WHAT THE TASK REQUIRES: Swap "Viewport" for "Window" everywhere in the entries below and leave every other character unchanged.

A run of entries:

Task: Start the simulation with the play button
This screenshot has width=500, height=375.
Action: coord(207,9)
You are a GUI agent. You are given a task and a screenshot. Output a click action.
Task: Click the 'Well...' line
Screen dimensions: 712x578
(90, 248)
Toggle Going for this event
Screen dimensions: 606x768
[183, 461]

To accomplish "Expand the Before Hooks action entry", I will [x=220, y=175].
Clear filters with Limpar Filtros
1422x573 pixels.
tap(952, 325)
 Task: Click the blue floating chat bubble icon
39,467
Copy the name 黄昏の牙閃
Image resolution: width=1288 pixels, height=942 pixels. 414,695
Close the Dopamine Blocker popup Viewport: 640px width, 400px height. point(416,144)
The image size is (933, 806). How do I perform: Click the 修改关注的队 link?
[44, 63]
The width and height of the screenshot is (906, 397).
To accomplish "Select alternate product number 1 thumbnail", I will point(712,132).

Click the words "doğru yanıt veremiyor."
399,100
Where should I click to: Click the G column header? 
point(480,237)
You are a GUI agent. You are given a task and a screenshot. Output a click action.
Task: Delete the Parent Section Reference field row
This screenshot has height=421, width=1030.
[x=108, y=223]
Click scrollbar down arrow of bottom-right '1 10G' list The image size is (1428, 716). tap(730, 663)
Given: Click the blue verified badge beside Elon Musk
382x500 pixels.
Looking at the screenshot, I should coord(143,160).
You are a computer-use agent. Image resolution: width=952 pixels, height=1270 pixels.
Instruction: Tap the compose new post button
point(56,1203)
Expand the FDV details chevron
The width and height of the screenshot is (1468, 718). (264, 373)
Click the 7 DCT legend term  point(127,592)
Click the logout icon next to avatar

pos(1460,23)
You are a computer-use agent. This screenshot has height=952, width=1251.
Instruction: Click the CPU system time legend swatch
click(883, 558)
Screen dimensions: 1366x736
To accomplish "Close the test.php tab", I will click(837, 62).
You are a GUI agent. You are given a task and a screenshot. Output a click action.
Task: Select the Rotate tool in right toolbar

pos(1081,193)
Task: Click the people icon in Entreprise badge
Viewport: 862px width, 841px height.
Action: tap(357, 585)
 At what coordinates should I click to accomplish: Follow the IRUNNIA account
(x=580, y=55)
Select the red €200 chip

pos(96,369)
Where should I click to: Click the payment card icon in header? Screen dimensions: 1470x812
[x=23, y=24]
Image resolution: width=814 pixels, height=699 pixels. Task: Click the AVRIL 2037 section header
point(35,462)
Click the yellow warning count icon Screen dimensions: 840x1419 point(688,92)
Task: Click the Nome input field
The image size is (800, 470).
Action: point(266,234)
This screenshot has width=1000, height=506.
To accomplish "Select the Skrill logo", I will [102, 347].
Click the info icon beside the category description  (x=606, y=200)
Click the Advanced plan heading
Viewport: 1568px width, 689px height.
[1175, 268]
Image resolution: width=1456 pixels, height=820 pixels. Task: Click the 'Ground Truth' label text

CORRECT RESPONSE:
Task: Start the simulation with the play button
This screenshot has width=500, height=375.
Action: coord(207,9)
You are a GUI agent. You are given a task and a screenshot. Output a click action.
Task: Click the 'Well...' line
Screen dimensions: 712x578
(90, 248)
Toggle Going for this event
Screen dimensions: 606x768
[183, 461]

To accomplish "Expand the Before Hooks action entry", I will [x=220, y=175].
Clear filters with Limpar Filtros
1422x573 pixels.
tap(952, 325)
 Task: Click the blue floating chat bubble icon
39,467
Copy the name 黄昏の牙閃
Image resolution: width=1288 pixels, height=942 pixels. 414,695
Close the Dopamine Blocker popup Window: 640px width, 400px height. point(416,144)
The image size is (933, 806). How do I perform: Click the 修改关注的队 link?
[44, 63]
The width and height of the screenshot is (906, 397).
To accomplish "Select alternate product number 1 thumbnail", I will point(712,132).

Click the words "doğru yanıt veremiyor."
399,100
Where should I click to: Click the G column header? 
point(480,237)
You are a GUI agent. You are given a task and a screenshot. Output a click action.
Task: Delete the Parent Section Reference field row
This screenshot has height=421, width=1030.
[x=108, y=223]
Click scrollbar down arrow of bottom-right '1 10G' list The image size is (1428, 716). tap(730, 663)
Given: Click the blue verified badge beside Elon Musk
382x500 pixels.
Looking at the screenshot, I should coord(143,160).
You are a computer-use agent. Image resolution: width=952 pixels, height=1270 pixels.
Instruction: Tap the compose new post button
point(56,1203)
Expand the FDV details chevron
The width and height of the screenshot is (1468, 718). (264, 373)
Click the 7 DCT legend term  point(127,592)
Click the logout icon next to avatar

pos(1460,23)
You are a computer-use agent. This screenshot has height=952, width=1251.
Instruction: Click the CPU system time legend swatch
click(883, 558)
Screen dimensions: 1366x736
To accomplish "Close the test.php tab", I will click(837, 62).
You are a GUI agent. You are given a task and a screenshot. Output a click action.
Task: Select the Rotate tool in right toolbar

pos(1081,193)
Task: Click the people icon in Entreprise badge
Window: 862px width, 841px height.
Action: tap(357, 585)
 At what coordinates should I click to accomplish: Follow the IRUNNIA account
(x=580, y=55)
Select the red €200 chip

pos(96,369)
Where should I click to: Click the payment card icon in header? Screen dimensions: 1470x812
[x=23, y=24]
Image resolution: width=814 pixels, height=699 pixels. Task: Click the AVRIL 2037 section header
point(35,462)
Click the yellow warning count icon Screen dimensions: 840x1419 point(688,92)
Task: Click the Nome input field
The image size is (800, 470).
Action: point(266,234)
This screenshot has width=1000, height=506.
To accomplish "Select the Skrill logo", I will [102, 347].
Click the info icon beside the category description  (x=606, y=200)
Click the Advanced plan heading
Window: 1568px width, 689px height.
[1175, 268]
Image resolution: width=1456 pixels, height=820 pixels. Task: Click the 'Ground Truth' label text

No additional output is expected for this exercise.